5. WATCH Scoliosis Spinal Fusion
While this video is aimed at Pilates teachers, you’ll learn how to safely move while living with a fusion. Knowledge is power for you, so the more knowledge you have on how to exercise with respect to your fusion, the more confident you’ll feel caring for your body.
6. START Moving
Movement is important to a healthy body, especially one with scoliosis. Your diagnosis and your spinal fusion don’t mean you should sit still for the rest of your life. You no longer need to live in fear that movement will hurt you and make your scoli worse. Start small with a brief daily walk to wake up your muscles and remind your body how good it feels to be active.
When you're ready for them, I have a curated list of props for at-home Pilates practice. There's even a helpful comment with each item explaining how my staff and I use it with our clients.
7. BOOK a virtual lesson with the Spiral Spine staff
Continued movement is the most important part of scoliosis care. Our virtual appointments offer the same benefits as in-person ones and Spiral Spine's skilled instructors have been providing them for years.
Virtual privates teach pad placement, show where breath needs to go, figure out and tweak at-home exercises and stretches for your particular body, address any needed rehab from surgeries or injury and check in on how you’re doing emotionally. They also teach you strategies for managing good and bad days.
Clients typically start with regular private appointments and move to scheduling appointments when they need a refresher or have an issue that needs more specialized attention.

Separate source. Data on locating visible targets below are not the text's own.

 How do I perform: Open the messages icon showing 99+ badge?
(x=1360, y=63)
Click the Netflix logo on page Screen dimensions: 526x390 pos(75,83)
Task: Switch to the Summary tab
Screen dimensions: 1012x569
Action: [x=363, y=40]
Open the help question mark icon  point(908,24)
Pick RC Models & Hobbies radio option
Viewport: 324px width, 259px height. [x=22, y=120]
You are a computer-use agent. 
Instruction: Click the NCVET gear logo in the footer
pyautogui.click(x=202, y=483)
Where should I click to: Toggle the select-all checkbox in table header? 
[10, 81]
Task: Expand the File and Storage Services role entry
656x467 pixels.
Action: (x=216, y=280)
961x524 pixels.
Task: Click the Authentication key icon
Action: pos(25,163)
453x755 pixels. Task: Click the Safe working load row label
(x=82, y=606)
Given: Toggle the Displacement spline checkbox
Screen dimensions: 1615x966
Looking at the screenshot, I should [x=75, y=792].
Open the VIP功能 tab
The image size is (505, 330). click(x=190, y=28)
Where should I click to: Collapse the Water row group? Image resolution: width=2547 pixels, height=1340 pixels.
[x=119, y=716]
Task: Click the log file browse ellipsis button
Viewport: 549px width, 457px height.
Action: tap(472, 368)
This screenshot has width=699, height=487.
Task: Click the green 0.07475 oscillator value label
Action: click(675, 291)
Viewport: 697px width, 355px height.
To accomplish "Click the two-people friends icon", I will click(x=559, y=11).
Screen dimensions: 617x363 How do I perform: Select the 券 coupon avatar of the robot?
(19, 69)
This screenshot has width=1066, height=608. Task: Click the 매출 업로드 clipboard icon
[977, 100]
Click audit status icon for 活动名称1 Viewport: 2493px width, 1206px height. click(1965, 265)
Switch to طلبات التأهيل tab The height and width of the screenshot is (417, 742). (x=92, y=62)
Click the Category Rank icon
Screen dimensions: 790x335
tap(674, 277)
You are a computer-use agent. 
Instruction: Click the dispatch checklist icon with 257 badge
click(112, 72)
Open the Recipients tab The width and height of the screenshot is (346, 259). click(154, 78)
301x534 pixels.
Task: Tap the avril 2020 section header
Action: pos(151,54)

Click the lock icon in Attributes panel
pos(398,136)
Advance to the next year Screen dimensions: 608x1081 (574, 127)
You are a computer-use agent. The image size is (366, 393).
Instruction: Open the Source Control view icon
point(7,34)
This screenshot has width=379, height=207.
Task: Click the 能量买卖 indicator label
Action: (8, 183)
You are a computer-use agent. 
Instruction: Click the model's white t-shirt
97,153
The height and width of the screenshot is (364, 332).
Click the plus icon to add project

If you’re able to find a skilled Pilates Instructor in your town who truly understands how to care for your scoliosis, I encourage you to work with them. Unfortunately, my years of experience working with people with scoli around the world has taught me that those instructors are far and few between. For that reason, I've created ways for you to care for your beautiful body through Pilates even when a local instructor is not available.
8. ATTEND Scoliosis Retreat
When you're in need of some in person care and attention, attend this two-day retreat. Anyone with scoliosis is welcome to attend, no matter if you have the degree of your curves, your are, or if you've had scoliosis surgery of any kind. Erin and her staff will work with you to help you understand your scoli.
During the retreat you will learn in a hands-on, easy-to-understand way how to:
- use a scoliometer and regularly track your progress
- appropriately pad your back
- perform research-backed strengthening and release exercises that can be done at home
- figure out the individual exercises your body needs most
- modify exercises in group classes
- develop a game plan for when you return home so you can continue helping your unique body and live your best life
9. FIND a local manual therapist
Manual therapy, not a spa massage, is an essential part of scoliosis care. Oftentimes muscles are so tight that stretching cannot sufficiently relax them. This is where a skilled manual therapist comes in. Look for someone who works with scoliosis patients or who is open to listening to you and learning how to care for your unique body. If you need more information on different kinds of manual therapists, watch video 5 in the Starting Point Series.
I recommend seeing someone on a schedule you can comfortably manage, both financially and time-wise. Infrequent visits are better than never going.
10. KEEP it up
Owning your scoli means constant, daily work, but regular movement and release will help you live your best, pain-free life. You and your spine are worth it, I promise.